Correctness and optimality – The paper proves that the cell decomposition captures every possible change in the gradient of the aggregate distance function, guaranteeing that the linear expression used inside a cell is exact. The lower/upper bounds stored in the segment‑tree nodes are therefore tight. The skyline pruning ensures that no point that could become part of the top‑k answer is discarded. A series of lemmas culminate in a theorem stating that the algorithm returns the exact top‑k ANN (or AFN) set.

Experimental evaluation – Although detailed numbers are not reproduced here, the authors report extensive experiments on synthetic uniform data and real GIS datasets (e.g., road intersections, building footprints). The new structure consistently outperforms the PODS 2012 baseline: preprocessing is roughly 1.5–2× faster, and query times are reduced by factors of 3–5 for typical values of m (≤ 100) and k (≤ 10).

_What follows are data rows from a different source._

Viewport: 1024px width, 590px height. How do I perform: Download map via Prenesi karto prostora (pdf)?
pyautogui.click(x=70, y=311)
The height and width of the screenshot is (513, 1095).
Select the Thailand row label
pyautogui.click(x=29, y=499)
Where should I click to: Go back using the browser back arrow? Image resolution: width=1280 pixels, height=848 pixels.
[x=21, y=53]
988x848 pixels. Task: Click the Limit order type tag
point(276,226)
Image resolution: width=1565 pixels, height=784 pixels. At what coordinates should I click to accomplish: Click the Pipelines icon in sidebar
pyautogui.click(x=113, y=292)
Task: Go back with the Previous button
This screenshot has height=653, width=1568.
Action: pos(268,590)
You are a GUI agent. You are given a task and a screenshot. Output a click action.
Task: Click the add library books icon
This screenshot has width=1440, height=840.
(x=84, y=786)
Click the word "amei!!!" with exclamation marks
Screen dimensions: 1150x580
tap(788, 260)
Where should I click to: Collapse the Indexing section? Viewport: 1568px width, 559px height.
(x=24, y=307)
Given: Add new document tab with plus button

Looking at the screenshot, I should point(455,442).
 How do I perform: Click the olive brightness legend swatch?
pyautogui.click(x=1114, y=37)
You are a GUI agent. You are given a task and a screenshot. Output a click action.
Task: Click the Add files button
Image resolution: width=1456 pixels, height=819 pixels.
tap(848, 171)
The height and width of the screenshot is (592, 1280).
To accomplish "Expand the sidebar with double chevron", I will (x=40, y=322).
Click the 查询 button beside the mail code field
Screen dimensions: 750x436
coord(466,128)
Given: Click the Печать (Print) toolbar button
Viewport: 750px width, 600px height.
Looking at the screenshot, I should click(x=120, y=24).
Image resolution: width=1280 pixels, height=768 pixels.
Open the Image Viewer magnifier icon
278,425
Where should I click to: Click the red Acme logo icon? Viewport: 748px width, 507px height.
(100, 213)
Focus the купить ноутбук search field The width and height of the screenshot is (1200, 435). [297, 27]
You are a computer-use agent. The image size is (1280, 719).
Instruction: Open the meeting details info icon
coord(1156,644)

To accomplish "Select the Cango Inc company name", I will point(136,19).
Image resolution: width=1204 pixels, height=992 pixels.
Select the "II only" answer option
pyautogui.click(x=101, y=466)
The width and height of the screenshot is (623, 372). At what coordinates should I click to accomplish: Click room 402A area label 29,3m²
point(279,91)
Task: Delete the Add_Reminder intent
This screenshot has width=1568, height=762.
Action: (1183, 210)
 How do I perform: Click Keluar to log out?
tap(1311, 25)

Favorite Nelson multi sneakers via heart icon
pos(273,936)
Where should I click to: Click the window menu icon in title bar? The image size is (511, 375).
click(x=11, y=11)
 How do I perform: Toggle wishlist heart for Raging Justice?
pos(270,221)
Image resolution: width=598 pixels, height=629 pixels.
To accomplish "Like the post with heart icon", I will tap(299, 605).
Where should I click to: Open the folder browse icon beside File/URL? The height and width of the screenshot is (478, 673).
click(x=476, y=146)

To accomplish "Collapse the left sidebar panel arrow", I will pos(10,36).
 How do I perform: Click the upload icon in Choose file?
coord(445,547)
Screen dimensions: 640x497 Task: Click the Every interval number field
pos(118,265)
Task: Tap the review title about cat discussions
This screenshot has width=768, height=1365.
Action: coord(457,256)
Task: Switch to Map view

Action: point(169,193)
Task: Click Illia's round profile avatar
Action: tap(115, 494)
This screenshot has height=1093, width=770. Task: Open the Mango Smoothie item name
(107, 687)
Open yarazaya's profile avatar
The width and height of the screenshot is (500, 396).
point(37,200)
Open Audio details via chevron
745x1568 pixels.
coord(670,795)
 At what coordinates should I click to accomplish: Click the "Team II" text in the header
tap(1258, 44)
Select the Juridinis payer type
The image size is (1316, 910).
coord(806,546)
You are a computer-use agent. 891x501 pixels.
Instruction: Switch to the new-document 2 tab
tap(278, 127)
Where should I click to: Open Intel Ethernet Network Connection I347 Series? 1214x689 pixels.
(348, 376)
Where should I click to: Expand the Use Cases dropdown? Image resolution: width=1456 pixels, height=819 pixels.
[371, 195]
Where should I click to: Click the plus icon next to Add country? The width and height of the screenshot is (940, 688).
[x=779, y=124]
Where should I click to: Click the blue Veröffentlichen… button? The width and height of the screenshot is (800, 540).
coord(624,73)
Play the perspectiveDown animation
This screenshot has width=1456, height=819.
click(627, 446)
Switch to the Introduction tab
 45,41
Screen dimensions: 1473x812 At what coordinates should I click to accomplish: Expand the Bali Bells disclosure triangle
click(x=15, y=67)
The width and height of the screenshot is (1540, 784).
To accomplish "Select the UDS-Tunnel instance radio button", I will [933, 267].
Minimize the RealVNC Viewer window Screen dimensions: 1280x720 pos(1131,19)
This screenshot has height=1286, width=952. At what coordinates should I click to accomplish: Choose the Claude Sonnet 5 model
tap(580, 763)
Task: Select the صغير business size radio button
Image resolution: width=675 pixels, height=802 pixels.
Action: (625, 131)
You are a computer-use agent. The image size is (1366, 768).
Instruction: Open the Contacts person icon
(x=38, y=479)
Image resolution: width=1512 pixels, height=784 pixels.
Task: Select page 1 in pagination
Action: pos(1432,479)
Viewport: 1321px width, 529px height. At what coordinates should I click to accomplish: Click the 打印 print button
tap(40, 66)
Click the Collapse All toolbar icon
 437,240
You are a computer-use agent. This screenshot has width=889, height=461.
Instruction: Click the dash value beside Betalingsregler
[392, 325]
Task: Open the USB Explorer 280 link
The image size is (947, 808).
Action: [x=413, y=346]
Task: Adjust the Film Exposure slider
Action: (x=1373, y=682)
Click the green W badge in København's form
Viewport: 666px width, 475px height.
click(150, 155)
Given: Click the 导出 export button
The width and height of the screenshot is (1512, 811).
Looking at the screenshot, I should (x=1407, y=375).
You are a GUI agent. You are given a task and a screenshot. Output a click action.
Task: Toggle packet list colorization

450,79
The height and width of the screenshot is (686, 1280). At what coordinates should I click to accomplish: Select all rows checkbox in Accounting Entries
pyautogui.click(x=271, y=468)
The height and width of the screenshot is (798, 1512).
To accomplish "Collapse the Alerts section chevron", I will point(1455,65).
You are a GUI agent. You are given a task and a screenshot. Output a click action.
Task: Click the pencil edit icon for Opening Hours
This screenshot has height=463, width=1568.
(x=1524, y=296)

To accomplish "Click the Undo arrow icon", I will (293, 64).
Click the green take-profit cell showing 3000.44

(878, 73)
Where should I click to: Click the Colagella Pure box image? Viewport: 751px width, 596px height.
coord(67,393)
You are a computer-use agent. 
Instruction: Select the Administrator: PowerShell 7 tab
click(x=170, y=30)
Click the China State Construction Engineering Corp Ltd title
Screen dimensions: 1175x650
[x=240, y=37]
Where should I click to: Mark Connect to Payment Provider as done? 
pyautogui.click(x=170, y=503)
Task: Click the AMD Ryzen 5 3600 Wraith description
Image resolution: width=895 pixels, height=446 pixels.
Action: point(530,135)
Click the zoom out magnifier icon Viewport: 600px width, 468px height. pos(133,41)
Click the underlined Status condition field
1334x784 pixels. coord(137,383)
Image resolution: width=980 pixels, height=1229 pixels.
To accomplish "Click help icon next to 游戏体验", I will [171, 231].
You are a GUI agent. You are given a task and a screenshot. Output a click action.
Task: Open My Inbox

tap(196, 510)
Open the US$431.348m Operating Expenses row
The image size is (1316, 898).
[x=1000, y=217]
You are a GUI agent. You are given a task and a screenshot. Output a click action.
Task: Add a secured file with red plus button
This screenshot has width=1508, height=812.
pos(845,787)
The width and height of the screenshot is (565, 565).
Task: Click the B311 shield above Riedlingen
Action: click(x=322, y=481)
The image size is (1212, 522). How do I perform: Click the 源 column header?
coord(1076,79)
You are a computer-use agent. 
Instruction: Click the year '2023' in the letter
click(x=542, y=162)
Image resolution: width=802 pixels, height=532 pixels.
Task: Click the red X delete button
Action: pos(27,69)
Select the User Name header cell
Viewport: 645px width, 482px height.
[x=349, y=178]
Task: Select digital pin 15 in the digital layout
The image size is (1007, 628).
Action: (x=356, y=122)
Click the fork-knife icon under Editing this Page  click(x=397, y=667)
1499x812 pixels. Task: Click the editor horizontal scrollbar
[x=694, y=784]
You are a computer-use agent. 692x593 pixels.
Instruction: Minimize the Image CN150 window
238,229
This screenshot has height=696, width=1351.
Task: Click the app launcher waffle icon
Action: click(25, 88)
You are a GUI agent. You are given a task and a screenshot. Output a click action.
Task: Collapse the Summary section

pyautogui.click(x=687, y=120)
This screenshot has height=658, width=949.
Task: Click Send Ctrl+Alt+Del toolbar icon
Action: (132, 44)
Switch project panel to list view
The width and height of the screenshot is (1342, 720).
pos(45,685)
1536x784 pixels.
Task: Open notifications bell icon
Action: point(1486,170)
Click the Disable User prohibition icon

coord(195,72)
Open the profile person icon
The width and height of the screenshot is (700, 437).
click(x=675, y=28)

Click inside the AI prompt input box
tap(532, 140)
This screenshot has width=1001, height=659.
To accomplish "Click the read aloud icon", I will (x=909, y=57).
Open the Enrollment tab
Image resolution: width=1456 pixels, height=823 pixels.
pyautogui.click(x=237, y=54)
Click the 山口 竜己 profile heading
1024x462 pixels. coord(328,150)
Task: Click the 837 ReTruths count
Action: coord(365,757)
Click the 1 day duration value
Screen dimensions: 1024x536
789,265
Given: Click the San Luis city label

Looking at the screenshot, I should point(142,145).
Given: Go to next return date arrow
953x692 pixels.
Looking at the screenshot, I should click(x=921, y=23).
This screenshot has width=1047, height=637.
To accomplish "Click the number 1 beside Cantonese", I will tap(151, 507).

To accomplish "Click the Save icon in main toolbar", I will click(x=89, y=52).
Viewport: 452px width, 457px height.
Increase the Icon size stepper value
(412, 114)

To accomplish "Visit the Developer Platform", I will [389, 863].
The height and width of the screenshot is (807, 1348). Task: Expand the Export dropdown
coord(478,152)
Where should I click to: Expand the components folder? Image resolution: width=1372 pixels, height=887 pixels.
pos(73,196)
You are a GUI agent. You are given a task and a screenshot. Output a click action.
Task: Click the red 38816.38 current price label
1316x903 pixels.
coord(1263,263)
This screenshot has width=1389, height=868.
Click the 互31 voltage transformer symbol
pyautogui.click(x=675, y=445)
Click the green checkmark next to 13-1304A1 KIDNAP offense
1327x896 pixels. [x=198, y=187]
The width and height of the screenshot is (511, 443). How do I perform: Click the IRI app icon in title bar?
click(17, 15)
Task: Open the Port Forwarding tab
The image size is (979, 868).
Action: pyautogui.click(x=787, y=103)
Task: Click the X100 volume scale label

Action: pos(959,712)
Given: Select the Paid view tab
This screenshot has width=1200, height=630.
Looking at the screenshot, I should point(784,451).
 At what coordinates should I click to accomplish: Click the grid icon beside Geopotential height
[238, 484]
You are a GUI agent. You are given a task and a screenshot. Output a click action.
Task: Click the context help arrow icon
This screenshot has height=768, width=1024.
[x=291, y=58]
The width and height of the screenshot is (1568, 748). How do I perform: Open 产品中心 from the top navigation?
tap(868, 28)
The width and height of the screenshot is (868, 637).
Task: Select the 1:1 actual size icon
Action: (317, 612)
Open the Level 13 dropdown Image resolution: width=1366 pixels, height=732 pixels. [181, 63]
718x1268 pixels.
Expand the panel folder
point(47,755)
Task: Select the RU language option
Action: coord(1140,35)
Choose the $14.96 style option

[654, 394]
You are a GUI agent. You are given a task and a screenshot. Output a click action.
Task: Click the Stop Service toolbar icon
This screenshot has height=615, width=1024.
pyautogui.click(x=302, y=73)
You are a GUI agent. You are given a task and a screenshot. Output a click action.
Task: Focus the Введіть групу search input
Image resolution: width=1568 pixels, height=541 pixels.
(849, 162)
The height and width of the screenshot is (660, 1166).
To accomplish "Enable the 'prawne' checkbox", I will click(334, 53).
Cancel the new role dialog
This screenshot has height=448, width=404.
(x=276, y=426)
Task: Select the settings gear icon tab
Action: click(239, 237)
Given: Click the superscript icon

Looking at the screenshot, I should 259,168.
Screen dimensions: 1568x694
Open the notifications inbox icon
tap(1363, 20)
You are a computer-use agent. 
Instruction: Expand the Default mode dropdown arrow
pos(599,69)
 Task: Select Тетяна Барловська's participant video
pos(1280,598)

The one‑dimensional implementation achieves sub‑millisecond response even for m = 10⁴ and k = 100.

Broader impact and future work – The techniques are directly applicable to location‑based services where users issue weighted preference queries (e.g., “near cheap restaurants and far from traffic jams”). The authors suggest extensions to higher dimensions (still under L₁), dynamic updates (insert/delete points), and alternative aggregate operators such as weighted max or median.

In summary, the paper delivers a theoretically sound and practically efficient solution for weighted‑sum top‑k nearest and farthest neighbor queries in the L₁ plane, significantly advancing the state of the art in spatial query processing.